▶ Things to do:
A – Do these statements agree with the Pericues post below? For each, answer yes or no and quote the deciding words. (i) The Natural Environment Research Council sponsored the research. (ii) Gonzalez thinks the first Americans probably came directly across the Pacific. (iii) Claire Bowern considers the Discovery article quite good.
B – Continue the Pericues post below from the point where it stops.

:: Text shown ::

September 08, 2004

Headlines from heads

At the British Association for the Advancement of Science's Festival of Science 2004, geoarcheologist Silvia Gonzalez presented evidence that the Pericues, an extinct Baja California tribe, are genetically "closer to the ancient populations of southern Asia, Australia, and the South Pacific Rim" than to the northern Asian populations that other Native Americans have been thought to have come from. Gonzalez also suggested that the two oldest known Americans (Kennewick Man and Peñon Woman) might have been from a similar background.

Here's a press release from the Natural Environment Research Council, which sponsored the research, and a Discovery Channel report, which quotes Gonzalez as follows:

"... it is difficult to trace their point of origin as people 10,000 or 20,000 years ago did not look like their modern counterparts in many parts of the world, including Africa, Europe, and China.

"It is likely that southeast Asia 20,000 years ago was inhabited by people who more closely resembled present-day Polynesians or Australian aborigines so this could indeed be a source for the first Americans. They could have taken a coastal route to get there around the North Pacific Rim — it seems unlikely that they came directly across the Pacific."

Reuters pitches this as a political "hornets' nest", asserting that "[t]he claim will be extremely unwelcome to today's native Americans who came overland from Siberia and say they were there first". This seems like a pretty sweeping statement, predicting the reactions of a large and diverse group, some of whom might also turn out to be descended from groups like those that Gonzalez is studying. By what right does Reuters speak for all these people?

Even the Discovery article, which (as Claire Bowern says) is quite good, expresses Gonzalez' findings in a linguistically odd way:

DNA analysis of skulls found in Baja California that belonged to an extinct tribe called the Pericues reveal that the Pericues likely were not related to Native Americans and that they probably predated Native Americans in settling the Americas, according to an announcement Monday.

:::
:: Records shown ::

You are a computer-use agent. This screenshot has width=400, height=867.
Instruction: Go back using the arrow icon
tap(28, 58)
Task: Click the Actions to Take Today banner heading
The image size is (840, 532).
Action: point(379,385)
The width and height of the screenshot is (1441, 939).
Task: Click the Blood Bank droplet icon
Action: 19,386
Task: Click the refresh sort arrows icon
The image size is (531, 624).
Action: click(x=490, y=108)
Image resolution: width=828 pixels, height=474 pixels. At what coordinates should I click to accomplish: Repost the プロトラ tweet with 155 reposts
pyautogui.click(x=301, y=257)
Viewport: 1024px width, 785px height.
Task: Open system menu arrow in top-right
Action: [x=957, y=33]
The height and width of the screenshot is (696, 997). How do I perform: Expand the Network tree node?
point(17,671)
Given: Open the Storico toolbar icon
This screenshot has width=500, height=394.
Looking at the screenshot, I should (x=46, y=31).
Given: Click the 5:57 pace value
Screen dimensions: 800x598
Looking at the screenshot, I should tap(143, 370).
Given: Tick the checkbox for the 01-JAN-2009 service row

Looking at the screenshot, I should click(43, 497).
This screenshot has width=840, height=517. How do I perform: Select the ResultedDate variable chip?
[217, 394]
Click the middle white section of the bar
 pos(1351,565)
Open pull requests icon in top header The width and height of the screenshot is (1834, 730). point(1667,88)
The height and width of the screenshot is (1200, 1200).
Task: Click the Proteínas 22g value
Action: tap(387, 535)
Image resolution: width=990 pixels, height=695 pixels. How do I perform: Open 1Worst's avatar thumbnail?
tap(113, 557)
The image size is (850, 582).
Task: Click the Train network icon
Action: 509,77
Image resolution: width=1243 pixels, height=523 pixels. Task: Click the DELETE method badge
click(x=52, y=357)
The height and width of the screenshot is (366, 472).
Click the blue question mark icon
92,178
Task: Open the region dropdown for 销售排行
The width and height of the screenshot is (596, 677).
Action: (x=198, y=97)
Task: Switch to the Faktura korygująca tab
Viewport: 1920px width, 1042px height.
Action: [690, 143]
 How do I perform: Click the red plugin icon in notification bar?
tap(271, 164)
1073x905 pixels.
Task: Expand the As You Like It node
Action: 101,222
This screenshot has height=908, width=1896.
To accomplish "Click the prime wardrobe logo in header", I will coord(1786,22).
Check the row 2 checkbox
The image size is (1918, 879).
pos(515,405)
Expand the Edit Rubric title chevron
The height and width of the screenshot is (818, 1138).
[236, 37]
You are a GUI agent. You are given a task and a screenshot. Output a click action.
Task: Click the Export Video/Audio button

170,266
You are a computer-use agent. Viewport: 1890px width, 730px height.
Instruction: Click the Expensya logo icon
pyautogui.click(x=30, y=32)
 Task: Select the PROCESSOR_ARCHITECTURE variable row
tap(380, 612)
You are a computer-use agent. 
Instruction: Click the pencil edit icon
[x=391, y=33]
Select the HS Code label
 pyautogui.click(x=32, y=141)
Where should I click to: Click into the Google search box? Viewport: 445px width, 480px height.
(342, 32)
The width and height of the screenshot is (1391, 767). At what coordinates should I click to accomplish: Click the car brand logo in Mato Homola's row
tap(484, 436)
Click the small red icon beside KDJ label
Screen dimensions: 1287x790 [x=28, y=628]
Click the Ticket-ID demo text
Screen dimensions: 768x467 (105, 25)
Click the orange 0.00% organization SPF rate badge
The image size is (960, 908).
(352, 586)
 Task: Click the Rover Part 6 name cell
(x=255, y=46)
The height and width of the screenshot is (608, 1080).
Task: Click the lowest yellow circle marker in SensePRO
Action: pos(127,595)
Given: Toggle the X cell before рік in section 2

:::

▶ Expected outputs:
A –
(i) Yes: "the Natural Environment Research Council, which sponsored the research"
(ii) No: "it seems unlikely that they came directly across the Pacific"
(iii) Yes: "which (as Claire Bowern says) is quite good"

B –
In order to make sense of this, you have to agree that the Pericues, though they are native Americans, and perhaps even descendents of the first hominids to settle in North America, are not in fact Native Americans. But everyone used to think that they were Native Americans, before these results came along. So what if it turns out that lots of other native Americans are not Native Americans either?

With respect to the larger NERC program this is a part of, Reuters quotes Clive Gamble as saying "We want to make headlines from heads. DNA will give us a completely new map of the world and how we peopled it." I think there's more to say about this. Among other things, there's question of whether "we" should be described in terms of our DNA or our culture -- or both. There's also a pretty scandalous history of over-interpretation of phylogenies based on DNA and other biological markers (as well as some excellent work of the same general kind). And (as Reuters reminds us) there are important political resonances to these origin stories. So all in all, I for one am not very enthusiastic about the idea of "science by headline" in this area.

I'd like to hear about how Gonzales' results connect to Johanna Nichols' ideas about peri-Pacific linguistic typology, from someone who knows more than I do about such things -- like Bill Poser?